In the days of Wacom tablets and Apple pencils, we have forgotten the beauty of creating with our hands. Since April 2016, the Vittoriano complex in Rome has hosted the Alphonse Mucha exhibit curated by Tomoko Sato. Featuring an extensive collection of the Czech artists work, it is an impressive spectacle of the artist/graphic designer’s development as a visual communicator. Sometimes referred to as the “father of Art Nouveau,” Mucha’s work has recognizable trademarks that have made him a favorite among GD students worldwide: whimsical handlettering, floral ornamentation, and an appreciation for luscious locks. By looking at his work you will understand why “Farrah, you have Mucha hair” was one of the best compliments I’ve ever received.

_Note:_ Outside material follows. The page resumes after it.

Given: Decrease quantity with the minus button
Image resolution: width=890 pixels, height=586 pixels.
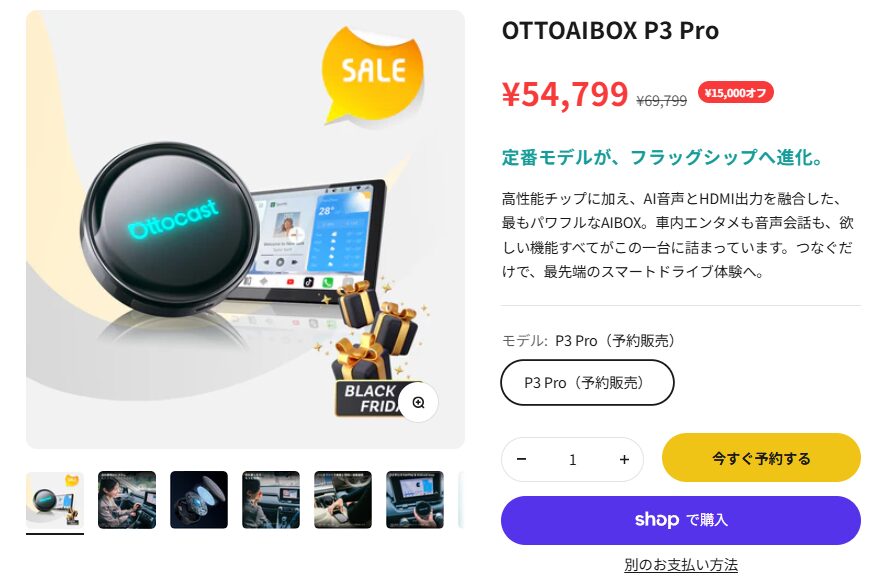Looking at the screenshot, I should click(x=522, y=459).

The exhibition has sketches showing Mucha’s process as well as the dissection of each communicative piece – the context of the female heroine that he depicts as a goddess with gorgeous hair and effortless attractive appeal. As most creatives would agree, the process is more interesting than the final product and the sheer size of the work is always shocking when witnessed in person. After creating a poster for Gismonda, Sarah Bernhardt signed a contract with him for 6 years – he was that good. His posters are the envy of the designers who slave away on Illustrator trying to emulate that same fervor using the pen tool and anchor points.
The exhibition will be on until September 11th, 2016 and costs 13 E (or 17 E if you go to the Barbie exhibit too) for students.